Any Comprehensive Plan for automated vehicles developed by the DOT must lay the groundwork for true regulatory oversight. The current document entirely fails to meet this standard; instead it turns over the authority to regulate to the industry itself. The documented history of AV safety concerns and their potential to disrupt millions of good American jobs demands a measured, comprehensive legislative and regulatory response. The DOT should go back to the drawing board in consultation with stakeholders representing all road users including drivers, pedestrians and bicyclists, retired persons, and persons with disabilities; representatives of the workforce that stand to be most impacted by ADS; experts in cybersecurity and data privacy; and others to develop a new plan that is truly comprehensive and accepts the regulatory responsibility held by the department.

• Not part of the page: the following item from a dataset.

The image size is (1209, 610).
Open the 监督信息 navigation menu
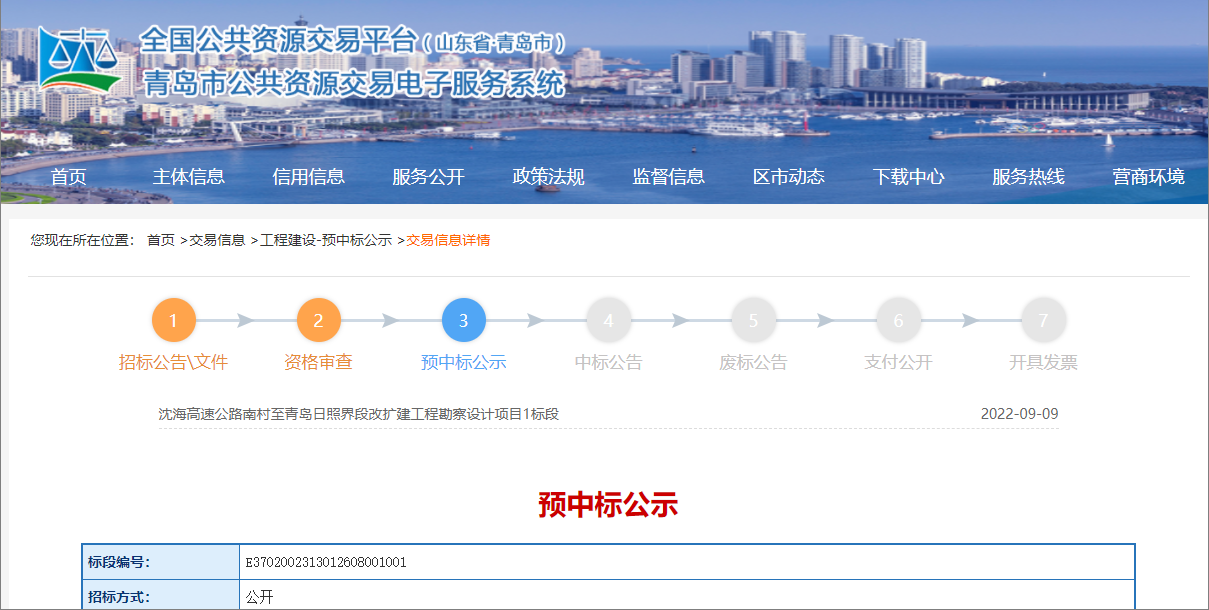[x=668, y=176]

For this reason, we urge this document to be withdrawn while the department develops a reasonable and responsible plan to ensure access to safe roads for everyone. We appreciate the opportunity to comment and look forward to working with the department going forward.

Sincerely,

Greg Regan
President

PDF Version

[1] Attached is a list of TTD’s 33 affiliated unions.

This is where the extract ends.